The Now Dark Sky, Setting Us All On Fire by Robert Krut

The Now Dark Sky, Setting Us All On Fire, winner of this year’s Codhill Poetry Prize, opens with a quote by Vasko Popa, a Serbian poet with roots in Surrealism. It’s a perfect setting for Krut’s work, which itself carries a bit of Surrealism, using a playful style of words and imagery. The book also reminds me of Charles Simic’s writing, and the writing of contemporaries like Bradley Paul (more on him here and here) and Julia Beach Anderson (a name you’ll probably hear more from in the future). If you’re comfortable being unmoored and bobbing on a odd sea, this is a good book for you. Titles are great: “You Can’t Escape When You’ve Been Underwater All Along,” “Now, Breathe Fire,” and “You Are a Jellyfish, Ghost,” for example. The poems are just as fun. Buy here.
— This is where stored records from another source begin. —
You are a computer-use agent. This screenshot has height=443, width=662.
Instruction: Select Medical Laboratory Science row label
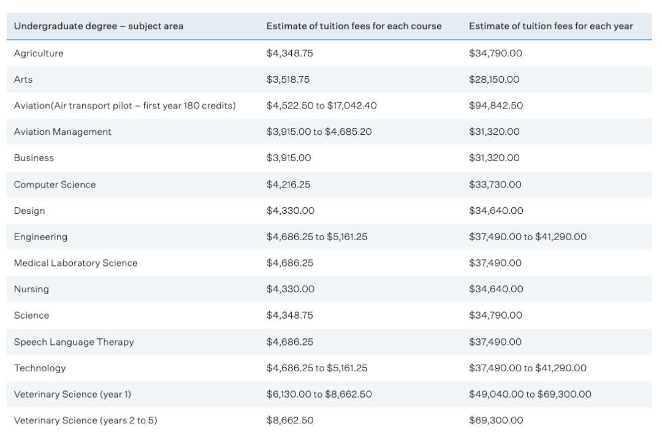[75, 263]

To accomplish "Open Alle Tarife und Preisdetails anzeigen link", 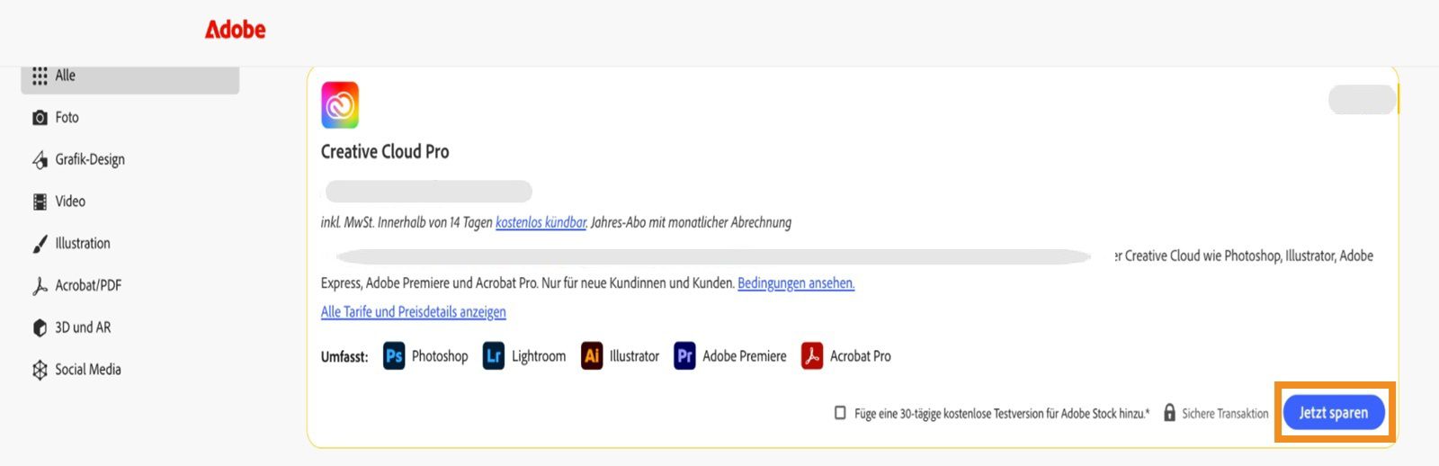I will 414,312.
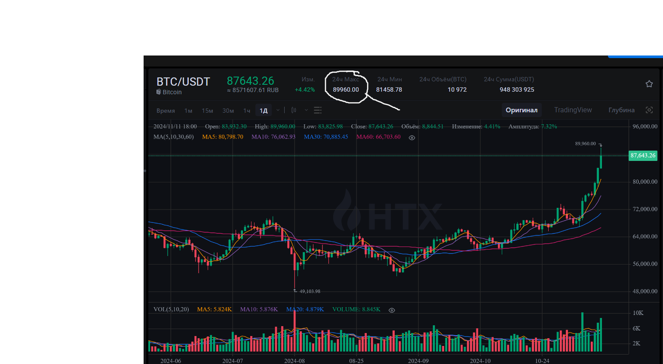Select the 1ч interval
The height and width of the screenshot is (364, 663).
point(247,111)
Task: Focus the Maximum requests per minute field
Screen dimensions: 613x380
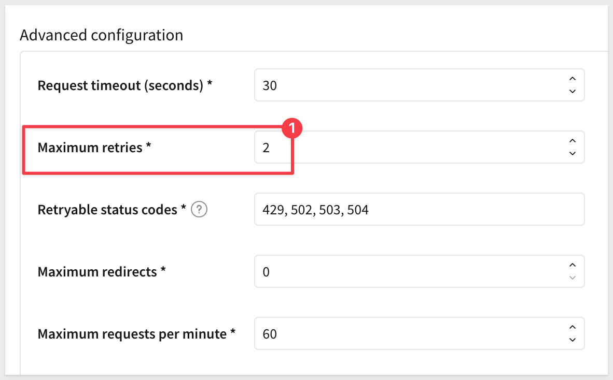Action: click(x=419, y=333)
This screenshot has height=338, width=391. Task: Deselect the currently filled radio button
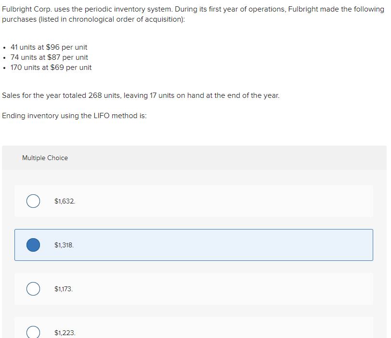pyautogui.click(x=33, y=245)
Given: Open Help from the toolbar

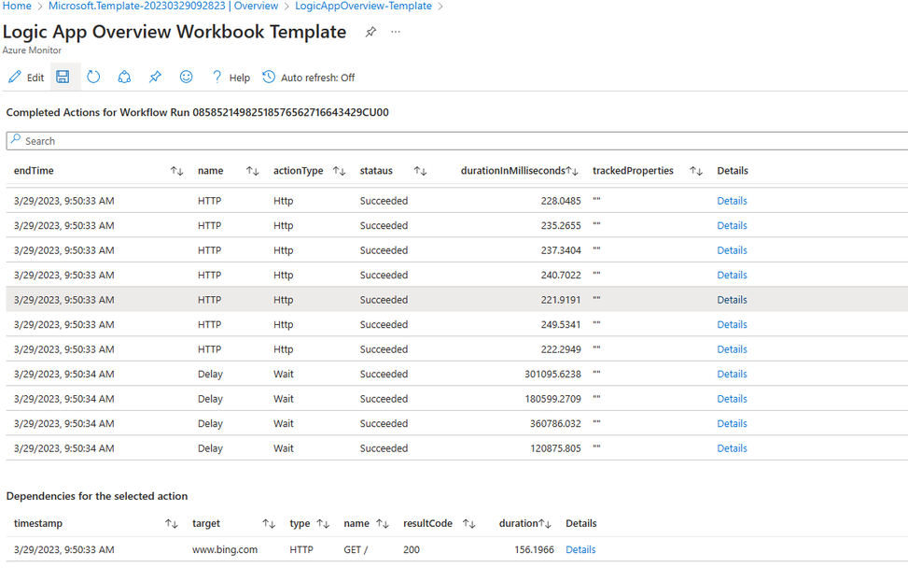Looking at the screenshot, I should coord(230,78).
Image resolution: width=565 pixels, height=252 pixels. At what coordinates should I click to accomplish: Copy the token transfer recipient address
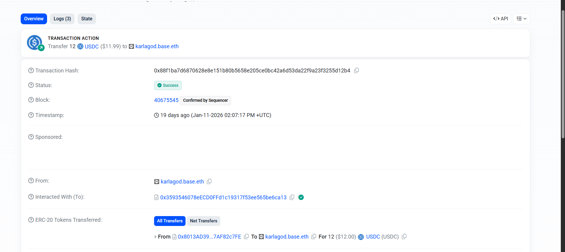tap(314, 236)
From “River Side, Rain Side, Fire Side”

You whispered a secret into my ear, and I spoke a piece of paper. / I have built a tower designed to reverse lightning back to the sky. / Your eyelashes pull toward the moon. / Night’s white pearl drowns the flames from your fingertips. / Danger isn’t a bomb, danger is a drip.

From “I’ll Be Your Keepsake”

You wrote a poem on the back of a cabinet door / but I can’t move to read it anymore. // Please, recite it by memory, / please. I want to remember its words, // even if I cannot move / to do so.

From “In the Trees, On the Road, Off the Highway”

The vanishing point of the road / ends in your open mouth, the pavement / the tonal concrete of your voice, / an endless song echoing past the forest. // A deer leaps in the woods, but in the trees, / far overhead, a great airborne animal / birthed when no one was watching, no one / but me, looking for you.